The Apple/Google contract tracing API may incorporate ‘Turing algorithms’ to improve the accuracy of determining the coronavirus infection risk …
One of the weaknesses of using Bluetooth signals to estimate proximity is that signal strength isn’t always a reliable guide to distance. A phone held in a hand may generate a stronger signal than a closer one in a pocket or bag, for example.
Researchers at the UK’s Alan Turing Institute have been working on smoothing algorithms geared to providing better distance estimates, and the Financial Times says that Apple and Google are evaluating the Turing algorithms before deciding whether to incorporate them into the API.
In early May, NHSX tapped the Alan Turing Institute, the UK’s national institute for data science and artificial intelligence, to help improve the technology behind its contact tracing app.

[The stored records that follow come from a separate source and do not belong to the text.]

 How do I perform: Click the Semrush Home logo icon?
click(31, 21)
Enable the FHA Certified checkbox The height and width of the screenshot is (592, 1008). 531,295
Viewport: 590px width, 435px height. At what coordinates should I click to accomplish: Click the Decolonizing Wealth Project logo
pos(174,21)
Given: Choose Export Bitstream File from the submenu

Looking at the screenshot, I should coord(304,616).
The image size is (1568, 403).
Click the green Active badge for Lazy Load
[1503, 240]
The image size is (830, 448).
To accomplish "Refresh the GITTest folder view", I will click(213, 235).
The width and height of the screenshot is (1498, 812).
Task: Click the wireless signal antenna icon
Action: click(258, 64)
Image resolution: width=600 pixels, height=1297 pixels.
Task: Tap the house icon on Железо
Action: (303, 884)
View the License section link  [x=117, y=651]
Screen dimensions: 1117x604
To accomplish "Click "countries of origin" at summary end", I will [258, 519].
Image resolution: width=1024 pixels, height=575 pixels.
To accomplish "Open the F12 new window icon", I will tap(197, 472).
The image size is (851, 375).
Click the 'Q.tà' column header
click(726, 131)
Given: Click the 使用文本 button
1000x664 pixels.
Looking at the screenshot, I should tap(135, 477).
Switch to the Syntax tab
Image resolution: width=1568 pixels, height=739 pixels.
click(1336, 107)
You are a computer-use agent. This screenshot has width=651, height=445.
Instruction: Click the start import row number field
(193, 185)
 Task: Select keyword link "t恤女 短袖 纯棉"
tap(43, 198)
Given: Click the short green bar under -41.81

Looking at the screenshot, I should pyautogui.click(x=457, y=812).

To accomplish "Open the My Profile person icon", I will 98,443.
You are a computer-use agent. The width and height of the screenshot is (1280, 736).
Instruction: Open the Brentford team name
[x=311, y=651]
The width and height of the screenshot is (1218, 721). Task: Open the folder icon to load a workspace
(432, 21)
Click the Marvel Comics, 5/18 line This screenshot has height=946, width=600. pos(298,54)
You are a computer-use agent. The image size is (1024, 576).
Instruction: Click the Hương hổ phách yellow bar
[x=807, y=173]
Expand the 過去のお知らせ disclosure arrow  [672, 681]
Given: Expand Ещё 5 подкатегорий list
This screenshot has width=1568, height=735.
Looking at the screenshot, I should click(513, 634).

Turing researchers Chris Holmes and Mark Briers used Bayesian statistics to create “smoothing algorithms” that can better estimate the distance between two smartphones running the app by analysing Bluetooth signal strength.
“If you don’t get the distance right, you can’t estimate the risk right,” said Mr Holmes. “It has to convert that raw signal into an estimate of the distance. We have done some early research into trying to develop more advanced algorithms. The initial signs are quite promising on that.”
NHSX officials have said that this approach can improve on the technology that Apple and Google currently make available to public health agencies, so that it can tell the difference between a phone that is being held 3m away and another in a pocket 1m away.
Apple and Google are assessing whether to incorporate algorithms developed by the Turing Institute into their “decentralised” Bluetooth proximity detection system.
The report also says that the UK’s app – which is finally switching to the joint API with its eight privacy safeguards – may get additional functionality, including a ‘Geiger counter’ feature to warn of coronavirus hotspots.
The release of the UK app has been delayed four times, the government finally giving up on predicting when it will be ready and bizarrely stating that it is ‘not feeling under great time pressure.’